**Task objective**
Please restate the records below verbatim, omitting every image they hold.

[[ Records provided open ]]

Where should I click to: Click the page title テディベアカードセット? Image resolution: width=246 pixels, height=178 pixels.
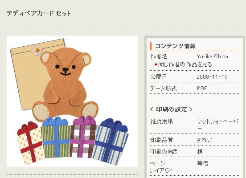pos(38,13)
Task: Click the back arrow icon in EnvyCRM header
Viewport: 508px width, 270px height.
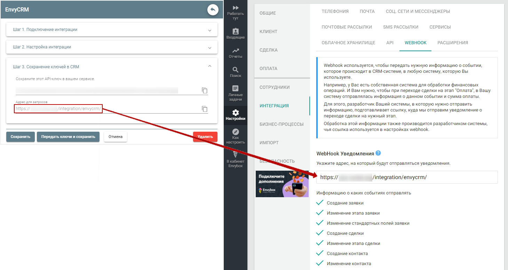Action: [x=213, y=10]
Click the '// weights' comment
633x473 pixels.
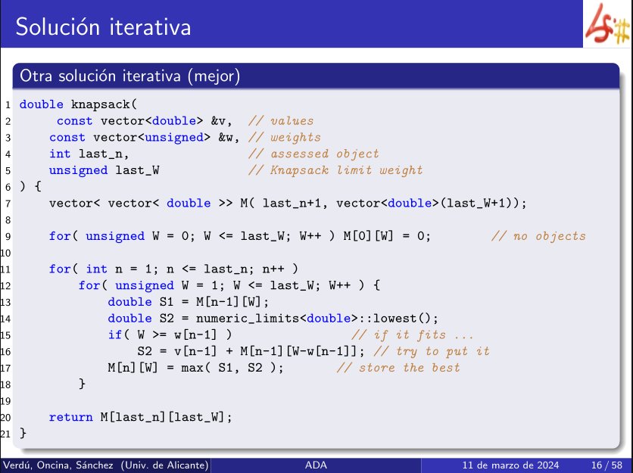pos(285,138)
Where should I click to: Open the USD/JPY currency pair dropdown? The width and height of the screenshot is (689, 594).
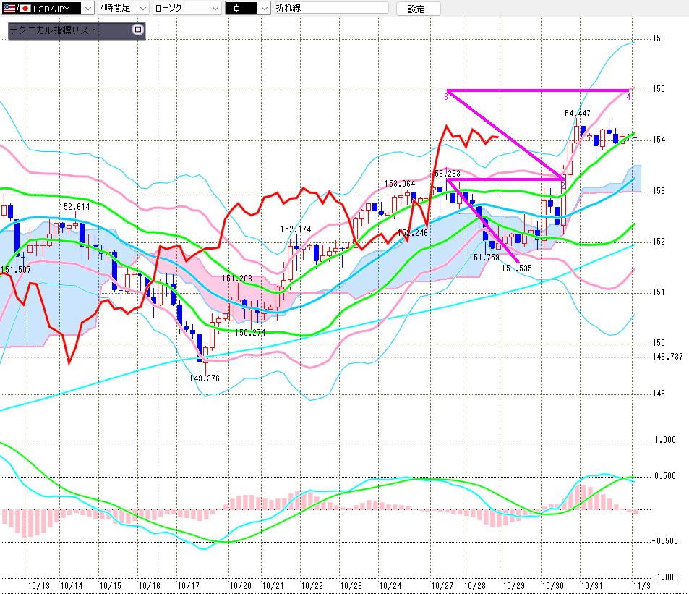pyautogui.click(x=87, y=8)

[[ Records provided closed ]]

**Output for this exercise**
Where should I click to: Click the page title テディベアカードセット? Image resolution: width=246 pixels, height=178 pixels.
pos(38,13)
Task: Click the back arrow icon in EnvyCRM header
Viewport: 508px width, 270px height.
Action: [x=213, y=10]
Click the '// weights' comment
633x473 pixels.
pos(285,138)
Where should I click to: Open the USD/JPY currency pair dropdown? The width and height of the screenshot is (689, 594).
pyautogui.click(x=87, y=8)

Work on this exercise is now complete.